TEXT SECTION:
Content starts

Nim's Memory Management

Author:Andreas Rumpf
Version:0.1.2-dev.21378

"The road to hell is paved with good intentions."

Introduction

A memory-management algorithm optimal for every use-case cannot exist. NimSkull currently focuses on automatic reference counting, but this might change or shift in the future. This document describes how the management strategies work.

Note: the default GC is incremental, thread-local and not "stop-the-world"

Multi-paradigm Memory Management Strategies

To choose the memory management strategy use the --gc: switch. Note that the switch is currently ignored when using the JavaScript or VM backends.

--gc:arc
Plain reference counting with move semantic optimizations, offers a shared heap. It offers deterministic performance for hard realtime systems. Reference cycles cause memory leaks, beware.
--gc:orc
Same as --gc:arc but adds a cycle collector based on "trial deletion". Unfortunately, that makes its performance profile hard to reason about so it is less useful for hard real-time systems.

Content ends

DATA:
Content starts

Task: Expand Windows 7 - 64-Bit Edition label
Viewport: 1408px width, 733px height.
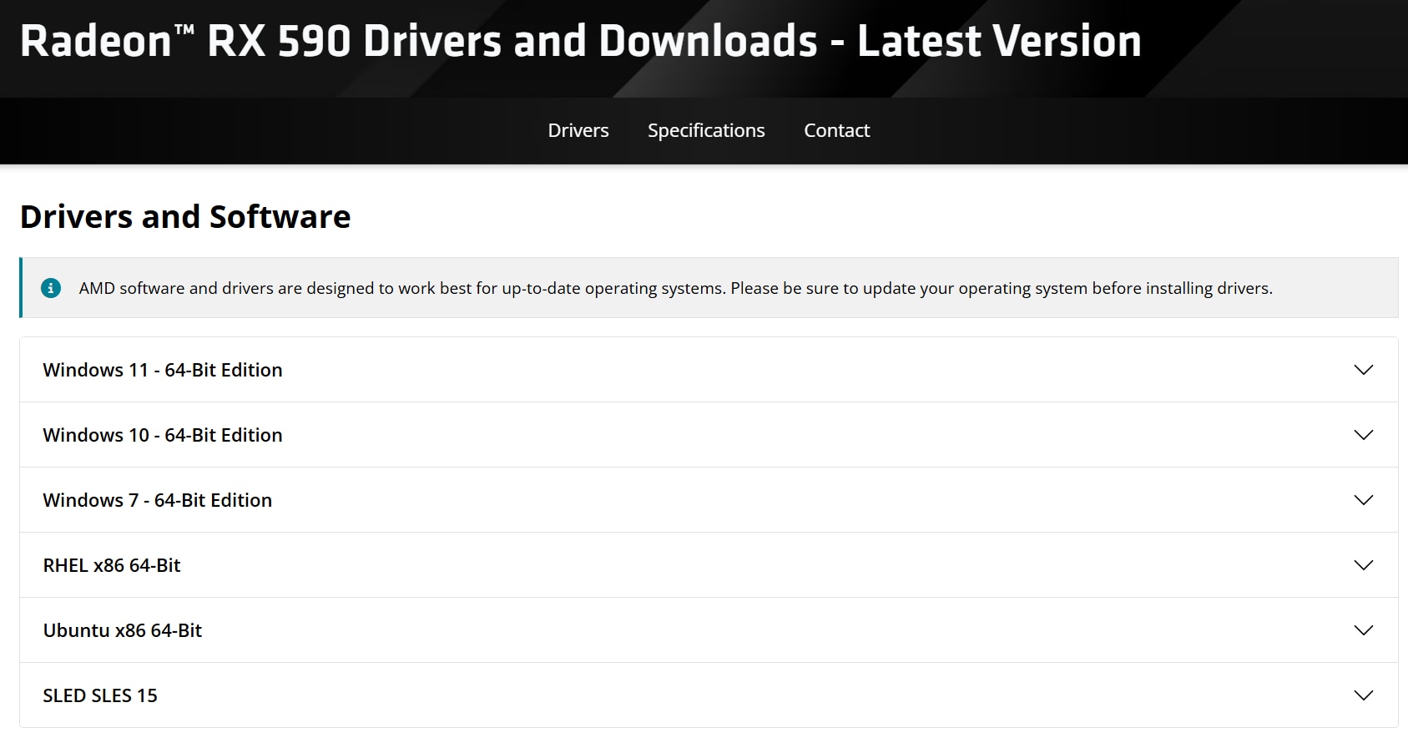Action: click(158, 500)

Content ends

TASK PROMPT: From the Nim memory management text above, write out the passage that begins at the words "Multi-paradigm Memory Management" and ends after the words "or VM backends.".

EXPECTED OUTPUT:
Multi-paradigm Memory Management Strategies

To choose the memory management strategy use the --gc: switch. Note that the switch is currently ignored when using the JavaScript or VM backends.